さて、梨というと幸水(こうすい)、豊水(ほうすい)、一番最後に新高(にいたか)というイメージの方が多いと思います。

な、なによ。一般イメージわかってるじゃない。そう、私もてっきり10月初旬の新高で梨の季節は終了したものかと思ってたわ。

新高以降にも「新興(しんこう)」、「愛宕(あたご)」、「にっこり」、「王秋」(おうしゅう)などの晩生梨(おくてなし)が続きます。

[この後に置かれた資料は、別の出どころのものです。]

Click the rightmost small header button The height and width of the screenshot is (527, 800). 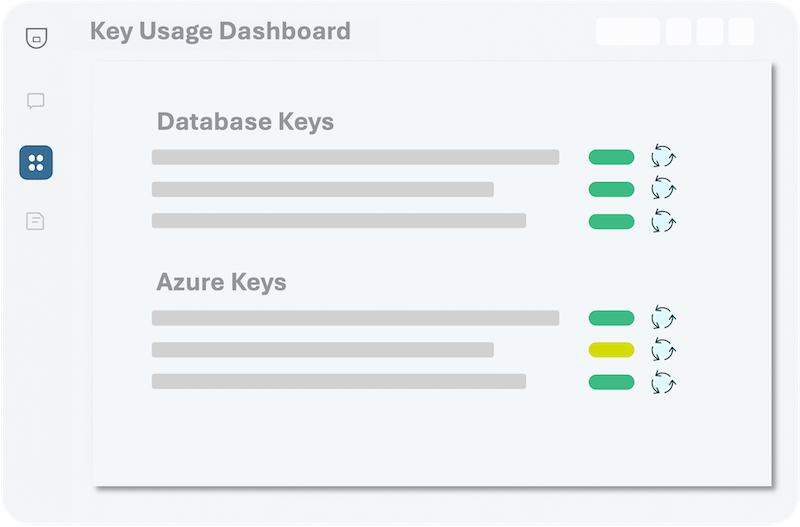[741, 32]
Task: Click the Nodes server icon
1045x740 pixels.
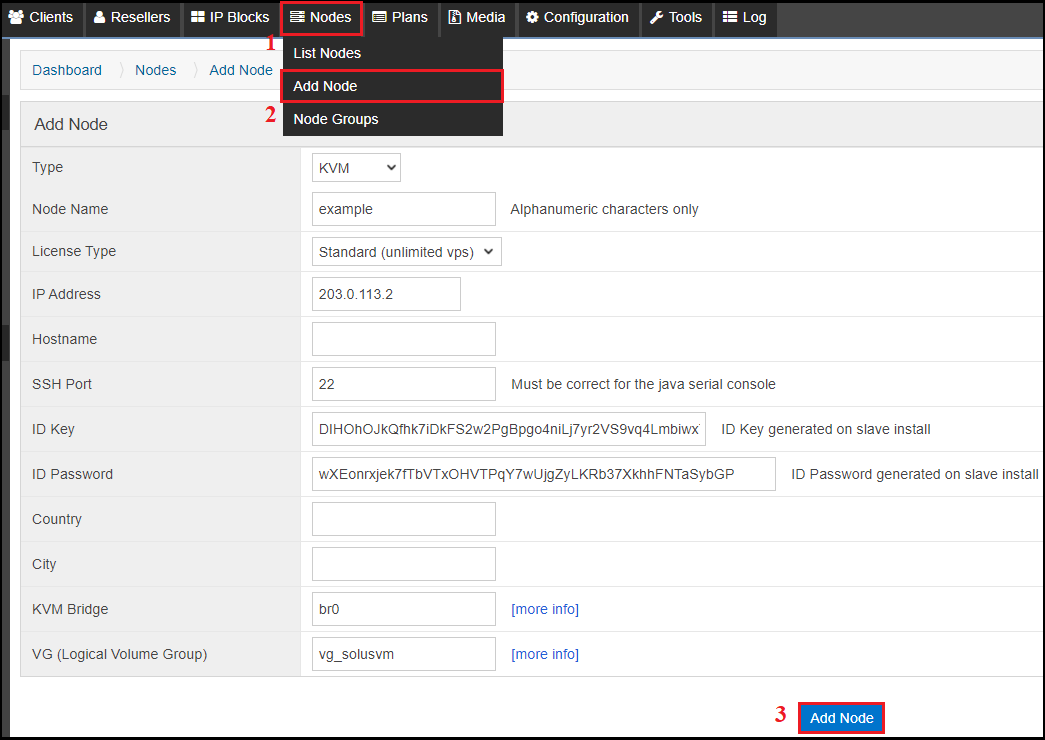Action: click(x=297, y=17)
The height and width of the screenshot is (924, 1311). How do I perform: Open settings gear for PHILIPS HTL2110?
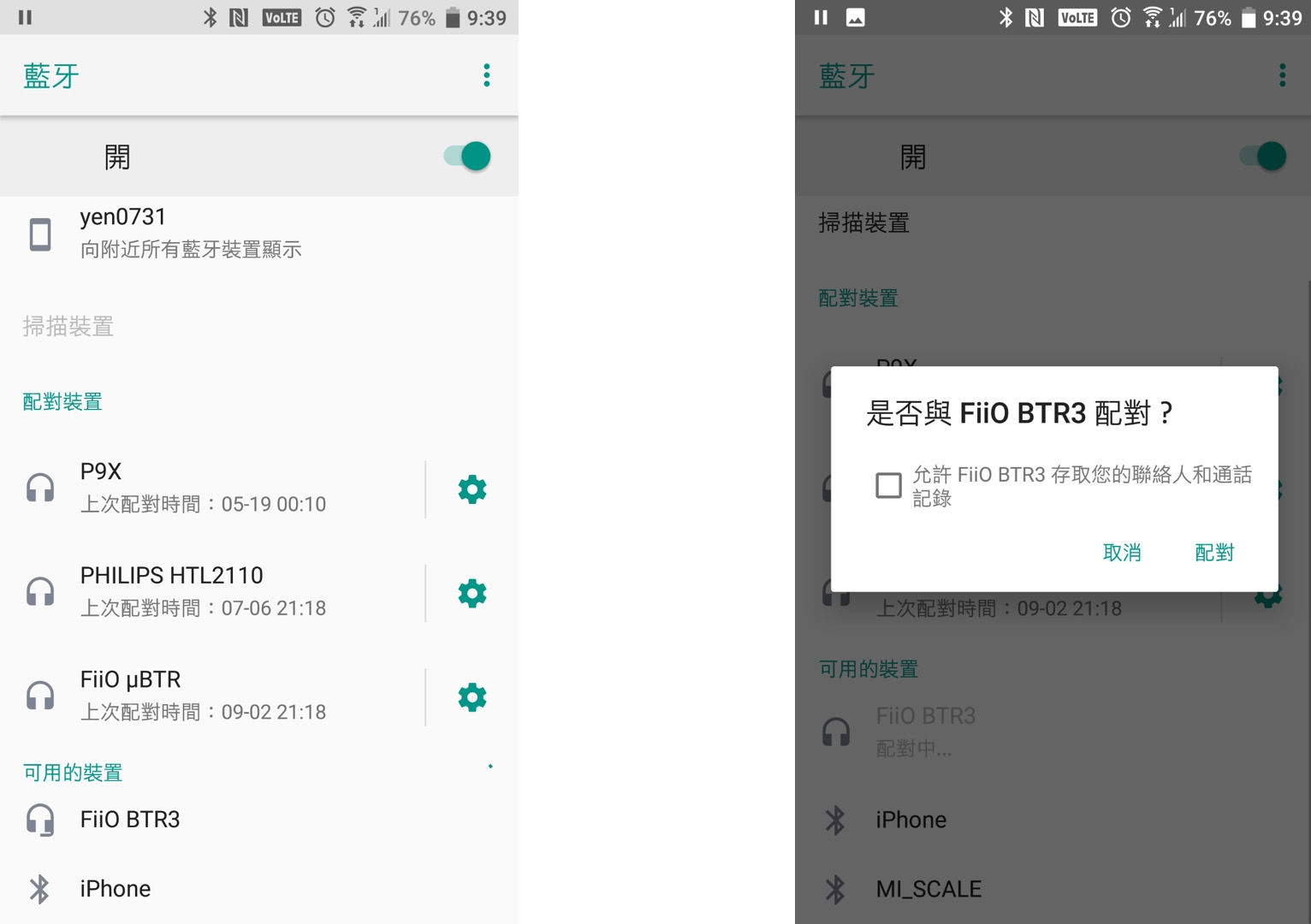point(472,593)
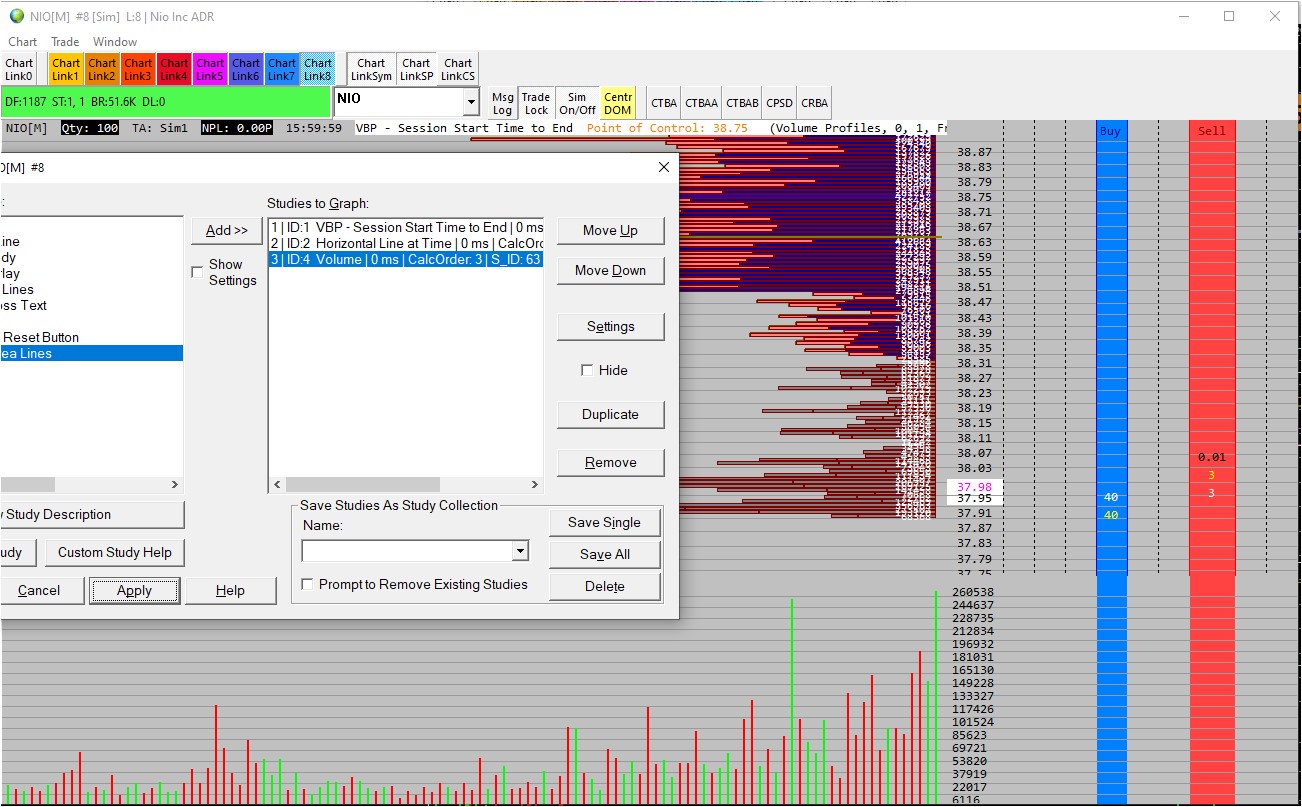This screenshot has height=807, width=1302.
Task: Click the Chart LinkSym button
Action: 371,69
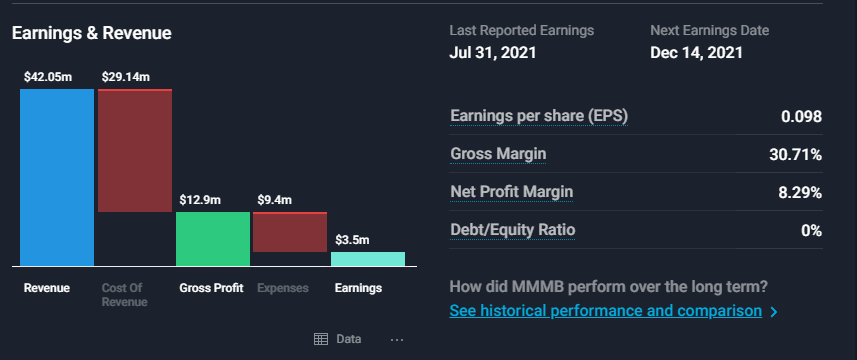
Task: Click the Data button label
Action: coord(349,339)
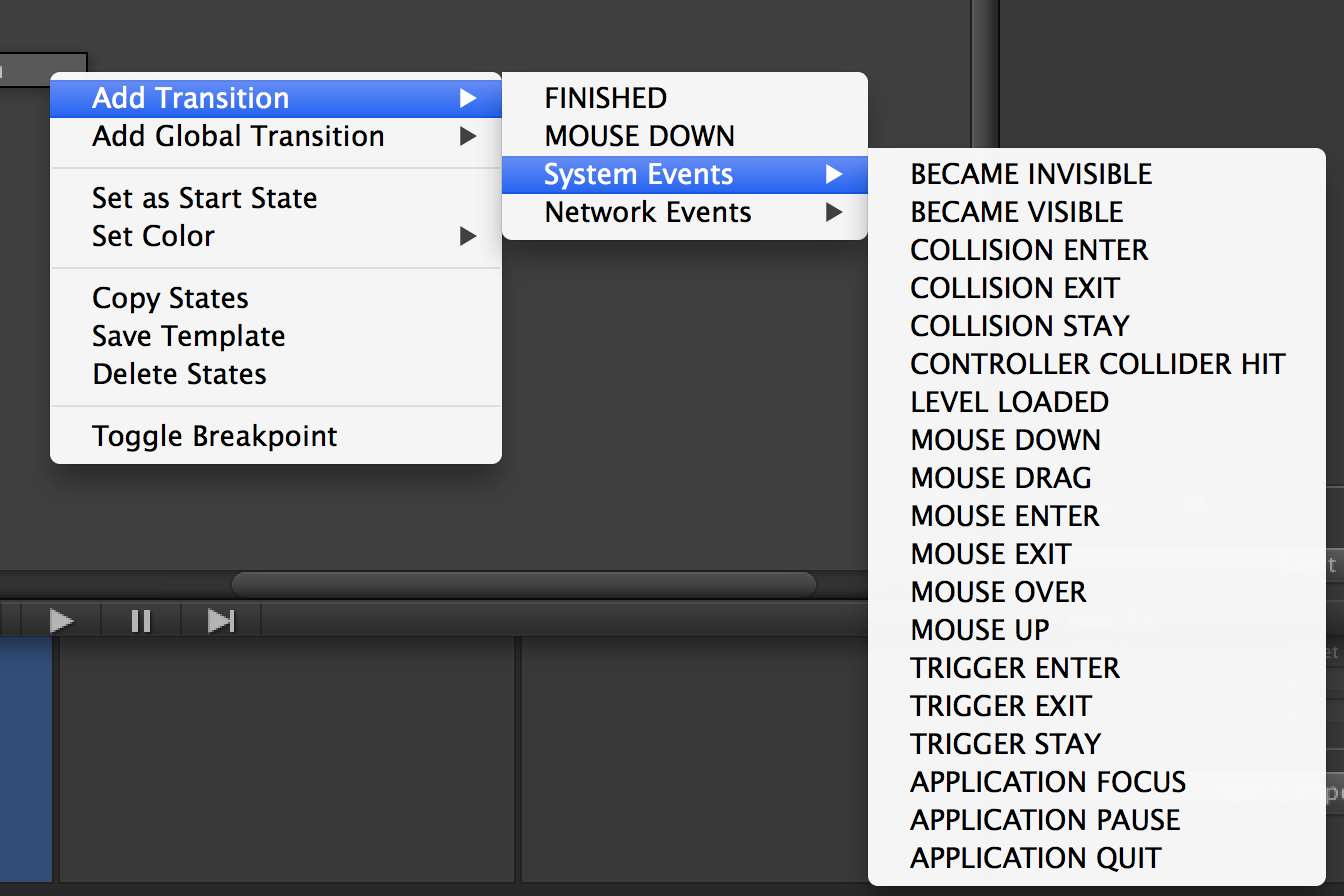The image size is (1344, 896).
Task: Select Set as Start State
Action: pyautogui.click(x=205, y=198)
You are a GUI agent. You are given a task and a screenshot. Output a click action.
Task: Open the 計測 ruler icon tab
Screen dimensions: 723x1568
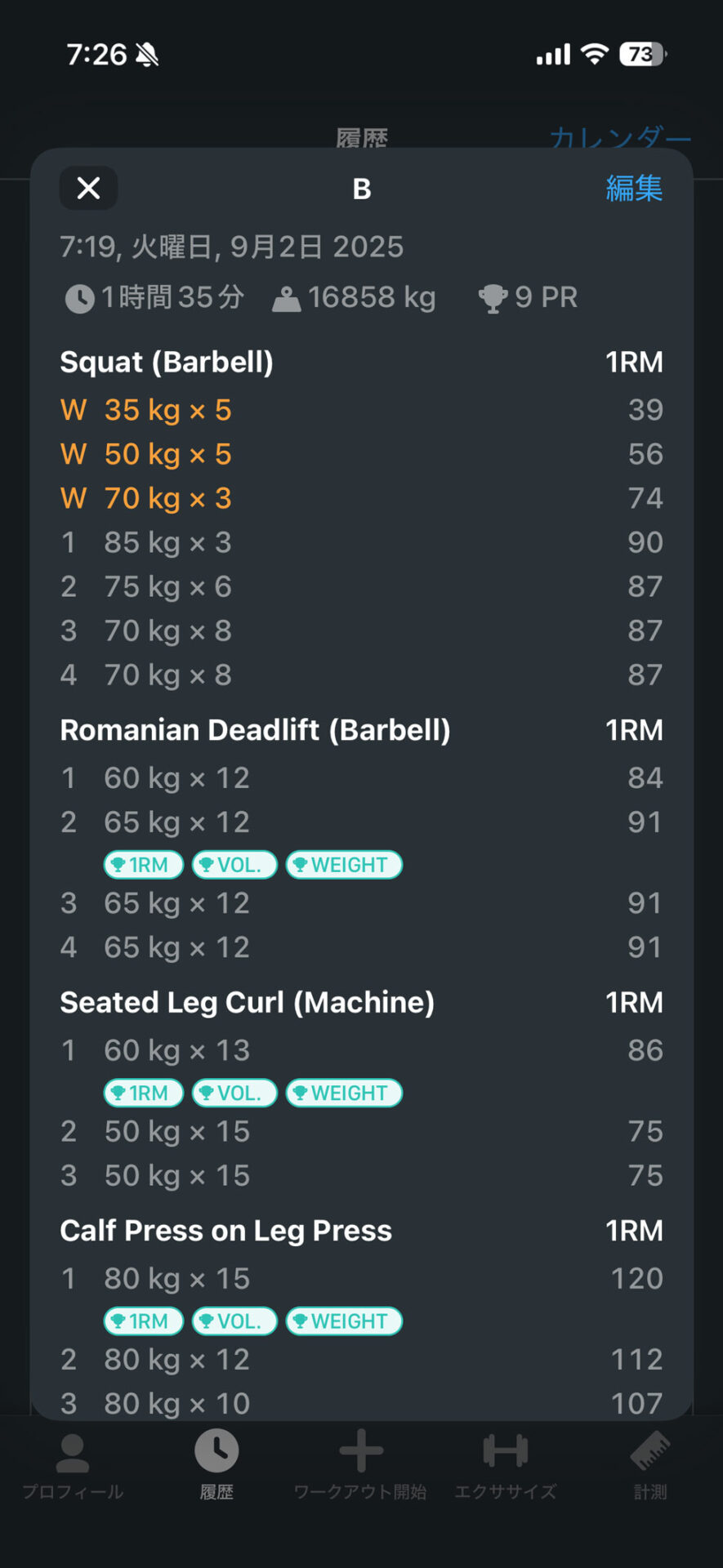coord(650,1451)
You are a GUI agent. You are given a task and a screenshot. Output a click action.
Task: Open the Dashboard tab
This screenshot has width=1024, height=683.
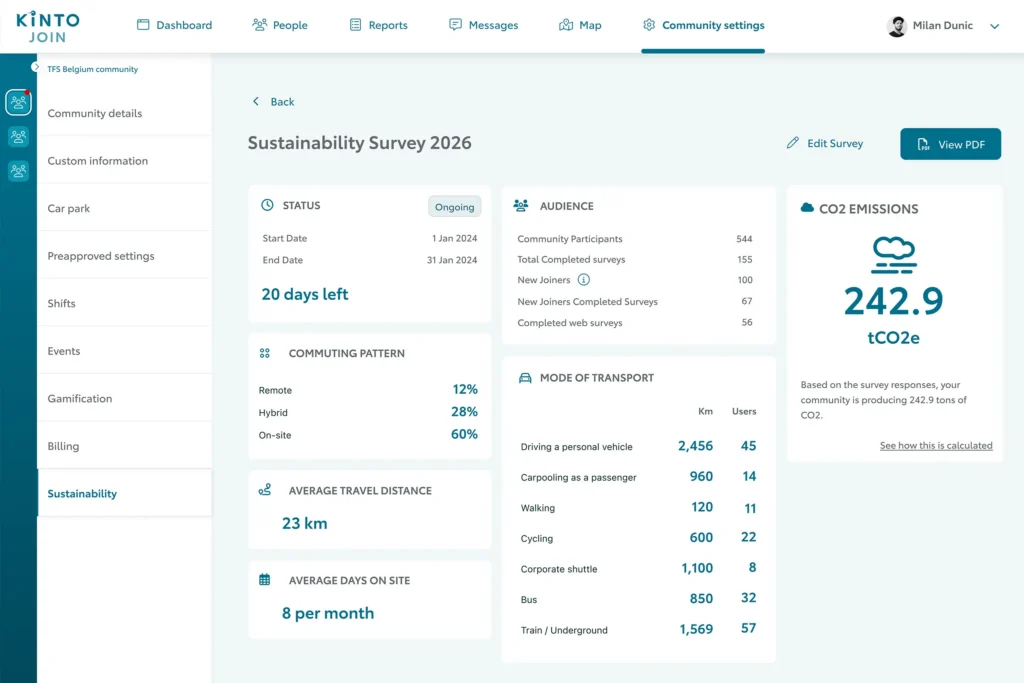click(x=174, y=25)
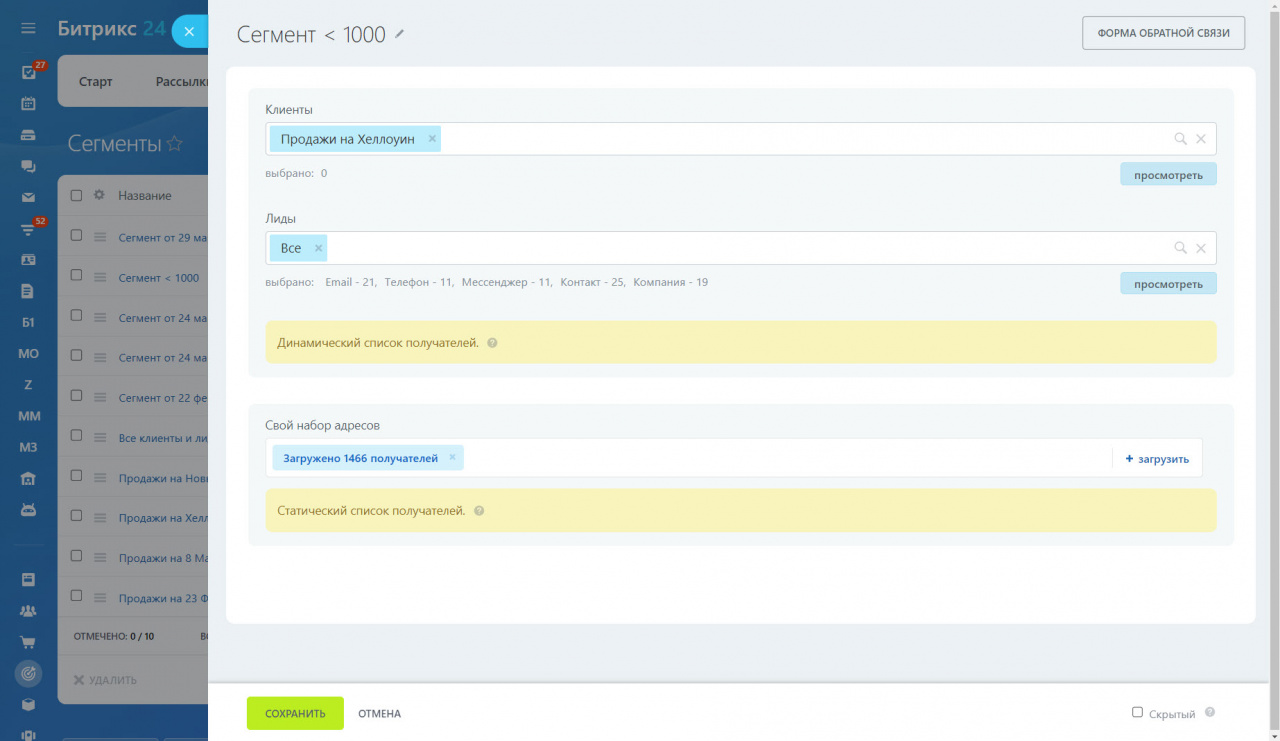The width and height of the screenshot is (1280, 741).
Task: Open the help icon next to Скрытый
Action: tap(1210, 713)
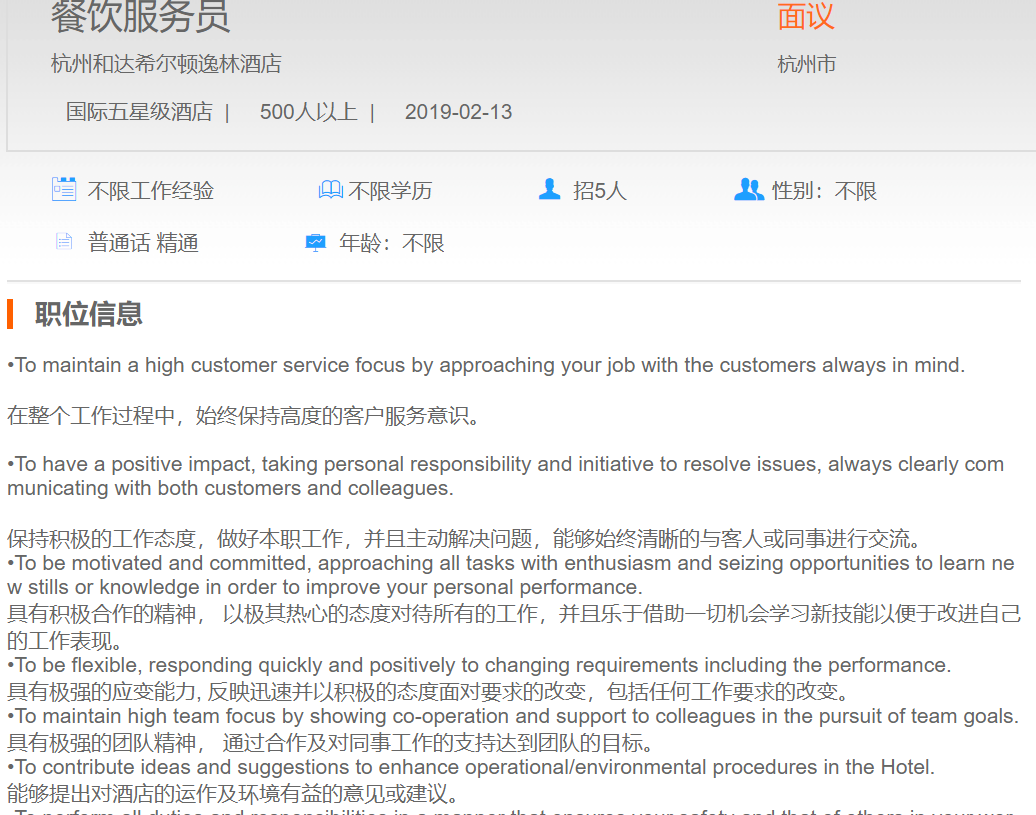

へえ、全然知らなかった。スーパーでも八百屋さんでも見たことないもの。新高までよ。

先ほど申し上げたとおり、柿や林檎など他のフルーツの収穫が本格化しますからね。

それにナシは水分が多く、身体を冷やします。五訂日本食品標準成分表によると日本梨の可食部100gあたりに含まれる水分は88gです。

真夏や残暑厳しい時期には多くの人が好んで食べますが、10月に入って肌寒い時期になると正直あまり好まれません。

そしてダメ押ししますと、晩生梨は基本的に大きい。1つ500g以上は当たり前、中には1kg前後の果実がコンスタントに出来るものもあります。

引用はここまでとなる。